Pour les stades de foot climatisés du Qatar c’est pareil, bilan CO2 neutre ! On plante des arbres, ceux-ci sont censés récupérer le carbone émis et la messe est dite. Oui mais où plante-t-on ces arbres ? Dans le désert ? Le seul endroit où ils seraient utiles, ce serait en Amazonie, là où on les a brûlés. Oui mais le carbone qu’ils absorberaient serait-il comptabilisé pour neutraliser les émissions de ces stades climatisés ? Ne devrait-il pas plutôt compenser ce qui fut brûlé ? En tous cas une chose est sûre, si le CO2 continue d’augmenter, on accusera encore l’agriculture, cette sale pollueuse, empoisonneuse, responsable de tous les maux.

Trop individualistes, les paysans sont incapables de se défendre d’une seule voix. Pourtant ils disposent d’atouts que tous jalousent. Ils sont même souvent la solution. Ils offrent énormément de réponses vertueuses aux problèmes engendrés par notre monde industrialisé. Ils disposent d’une expérience séculaire dans le domaine de la gestion de leur environnement.
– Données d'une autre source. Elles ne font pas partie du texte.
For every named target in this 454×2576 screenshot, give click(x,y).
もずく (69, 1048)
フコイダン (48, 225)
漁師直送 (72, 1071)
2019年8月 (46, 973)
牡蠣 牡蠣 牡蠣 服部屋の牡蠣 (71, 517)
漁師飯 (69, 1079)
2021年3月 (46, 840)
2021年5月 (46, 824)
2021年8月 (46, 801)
Ce qui me navre dans l’article susmentionné, ce sont surtout les conclusions : pour l’auteur, il faudrait diminuer sensiblement la charge de bétail, faucher tardivement et accroître, entre autres, la superficie des forêts en Wallonie. Une constante en agriculture, c’est le nombre d’intellectuels qui viennent nous expliquer, voire nous imposer ce qu’ils seraient probablement incapables de faire eux-mêmes, et ce sur base de certaines études, ici de l’Agence wallonne de l’air et du climat (Awac).

Dans nos régions si la forêt peut stocker jusque 143 t de CO2 par hectare, la prairie permanente peut en contenir 58 % de plus, soit 243 t. Quand ces niveaux sont atteints, on parle de stocks et non de puits de carbone. Boiser ou labourer des pâtures ne peut qu’émettre du CO2. C’est pareil pour la forêt amazonienne qui n’est pas un poumon vert, mais bien un stock de carbone à bilan neutre, un équilibre qui produit et absorbe ses gaz à effet de serre. Elle libère énormément de CO2 quand on la brûle. Elle n’absorbe réellement du CO2 que là où elle a été déboisée et ce, via ce que l’on y replante.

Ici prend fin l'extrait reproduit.